Something of a hybrid, the film has enough blood and guts to feed the gorehounds among us and enough action (including disastrous drug deals) to satisfy thriller fans, but it also has a rather gentler, personal aspect. The unnamed zombie protagonist is not a brainless body-muncher, but a creature who genuinely seems to crave human contact, with Francois Sagat extremely believable in the role. In the first few scenes, a series of first-person perspectives engage our empathy during the peculiar sights of him hitching a ride on a lonely road and simply staring silently and somewhat awkwardly at the young male driver.

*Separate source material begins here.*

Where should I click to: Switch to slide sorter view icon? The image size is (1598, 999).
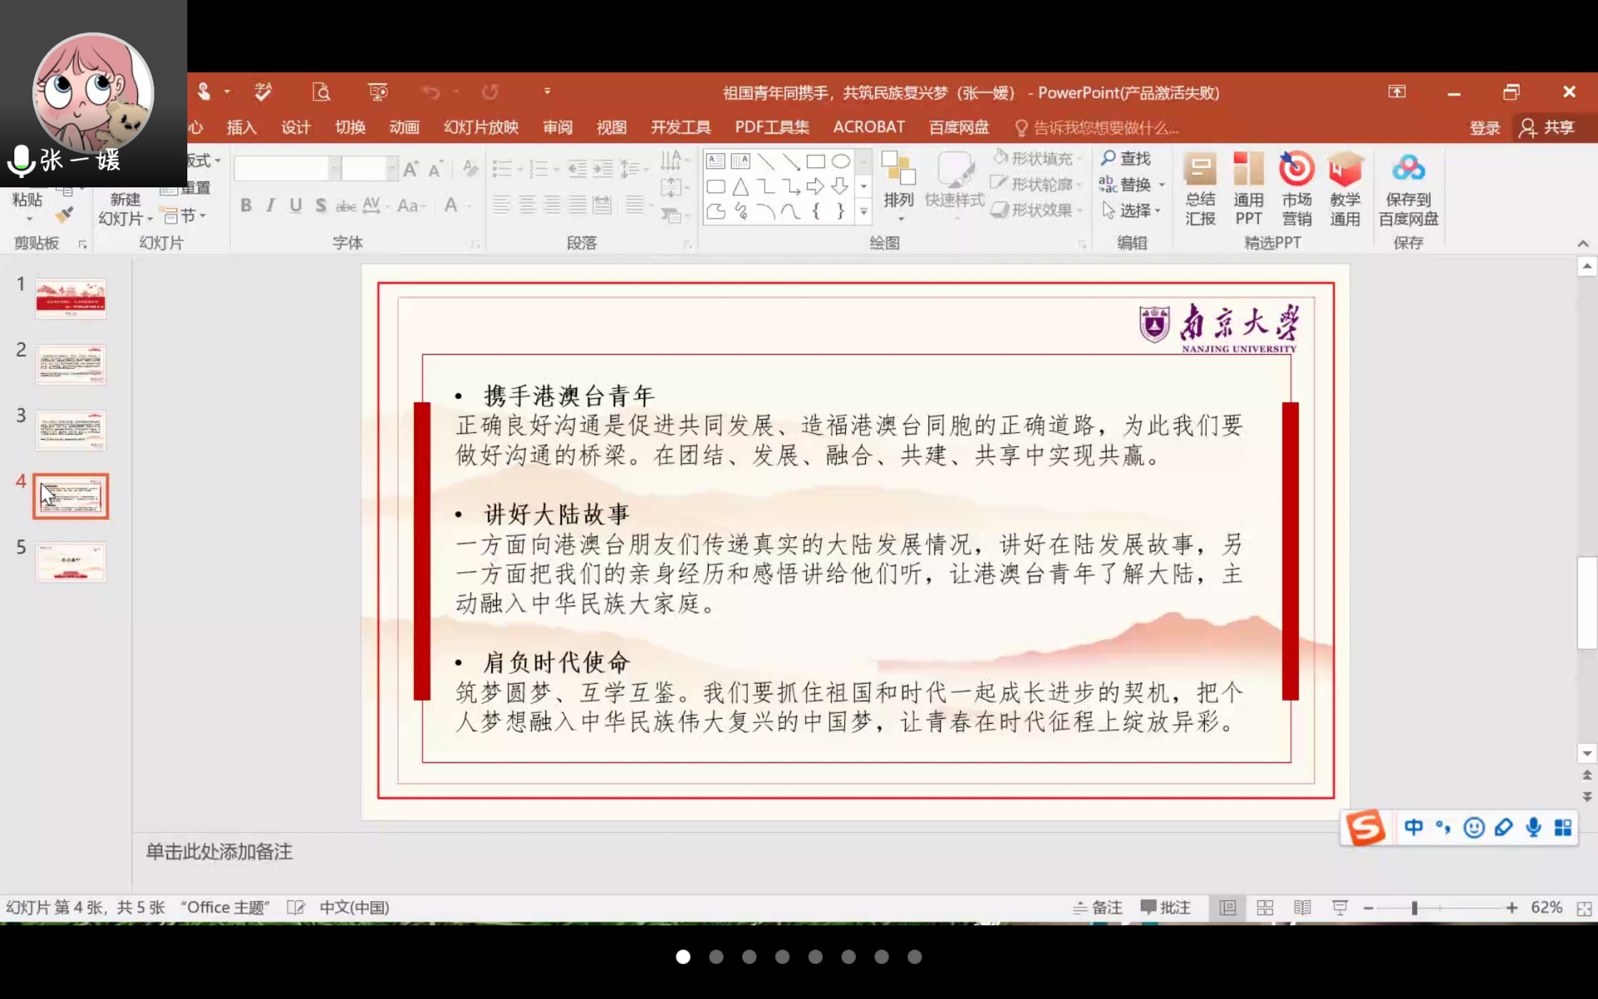click(x=1265, y=907)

A few seconds later, we hear a crash and may naturally assume the young man is his first victim, particularly when the camera cuts to reveal the unfortunate lying dead on the road, a bloody gash in his leg, with the zombie standing nearby. But instead of chowing down on the corpse, the zombie maneuvers his manhood into the hole before “projecting his pleasure” (an eerie black goo) all over the young man’s face. The latter opens his eyes and, later, watches awestruck as the zombie walks off into the distance. The joy of the film is that it doesn’t do what you expect it to, yet it always seems sincere.

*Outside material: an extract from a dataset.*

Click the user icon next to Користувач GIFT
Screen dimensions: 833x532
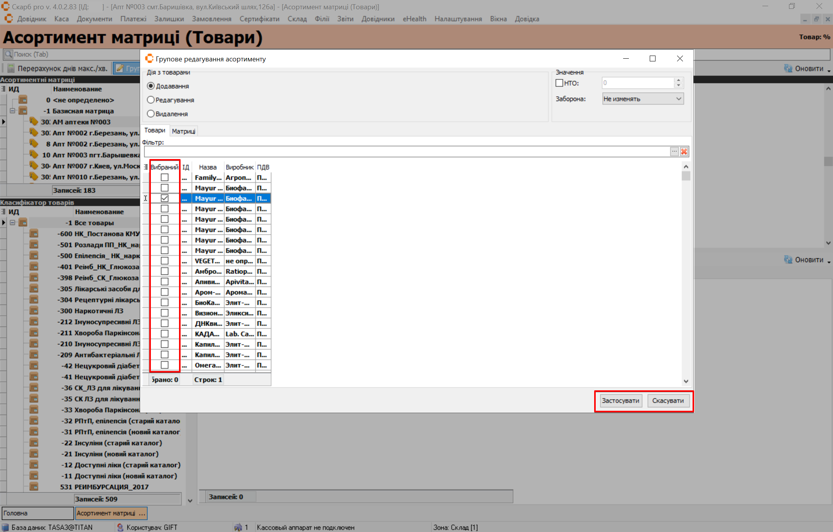click(120, 527)

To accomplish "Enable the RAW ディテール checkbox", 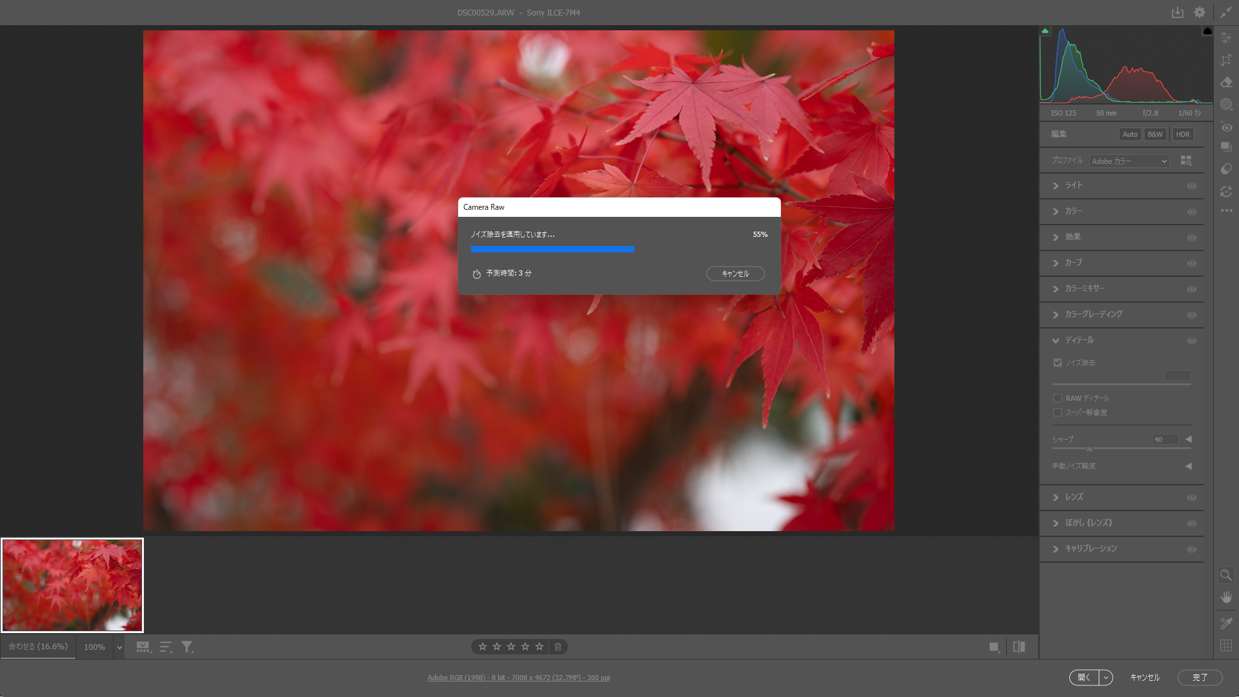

In this sense, L.A. ZOMBIE is something of a twisted morality tale. Periodic bookmarking sequences show the ghoul walking down isolated city streets, blood dripping from his mouth. But when he has brought his lifeless lovers back to consciousness, he too can change. Gone is the zombie getup and even the extremely grim surroundings, replaced by a clean body, the comfort of a comrade and sometimes a community.

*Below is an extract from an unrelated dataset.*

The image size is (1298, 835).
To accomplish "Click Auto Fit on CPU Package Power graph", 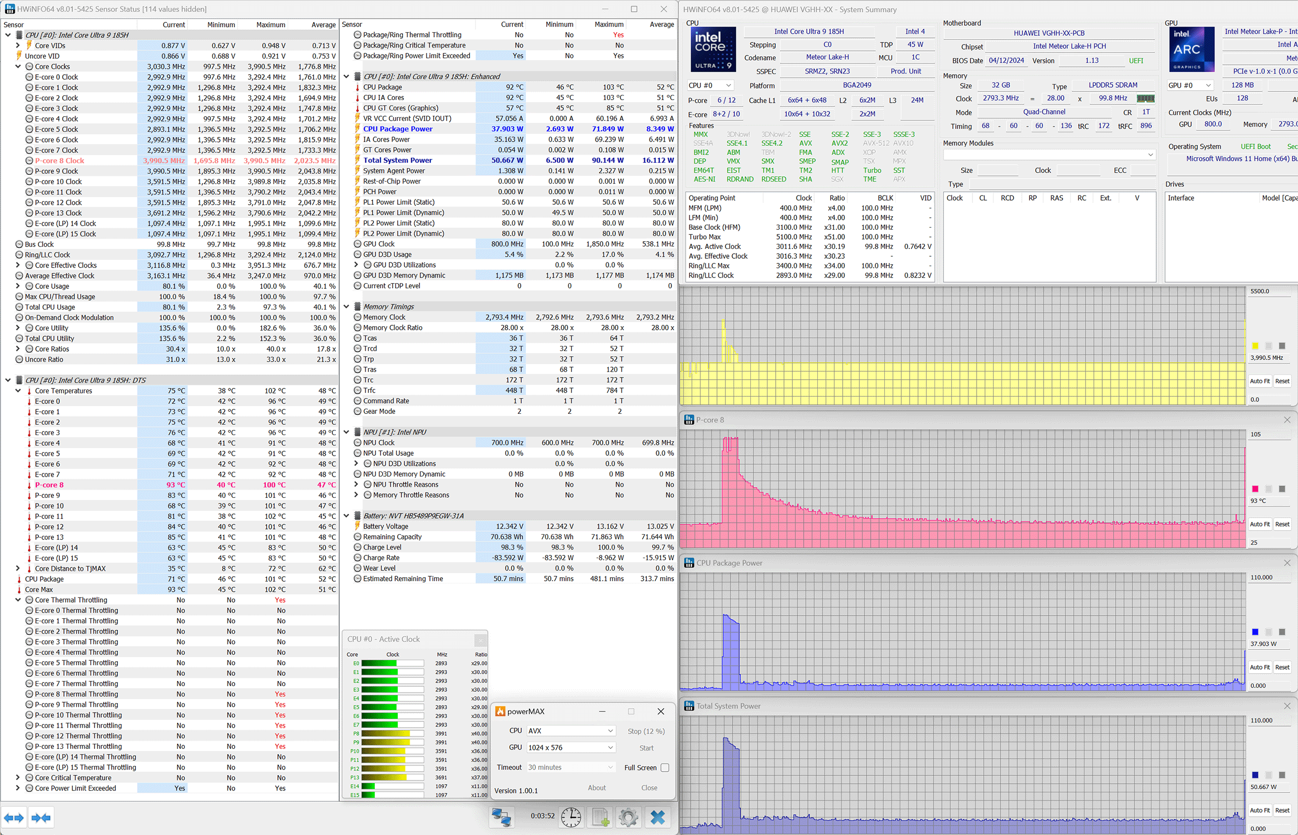I will click(x=1259, y=667).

But far from giving us a tidy tale ostensibly about other people, writer/director LaBruce seems to want to test our reactions to our own desires as horror consumers, and the film is a strangely sensory experience. It’s a zombie flick, so we expect our man to bite. To see the gore, we have to watch for the fantastic teeth he periodically grows—but the camera then guides our eyes from his fangs to different parts of his and others’ bodies. We feel the coffee he sips in solitude after a rather funny scene in a cafe, and we imagine the feeling of flailing on the floor in a blood-drenched bondage room. It’ll make you think long and hard when you wish for the next gratuitously gory moment.

L.A. ZOMBIE (which has been playing the fest circuit and is available on DVD at the official website; both the movie and the site are adults-only) is perhaps not a film for all tastes, particularly given its extremely full-on sexual shenanigans. It is, however, a very well-done and thoughtful film.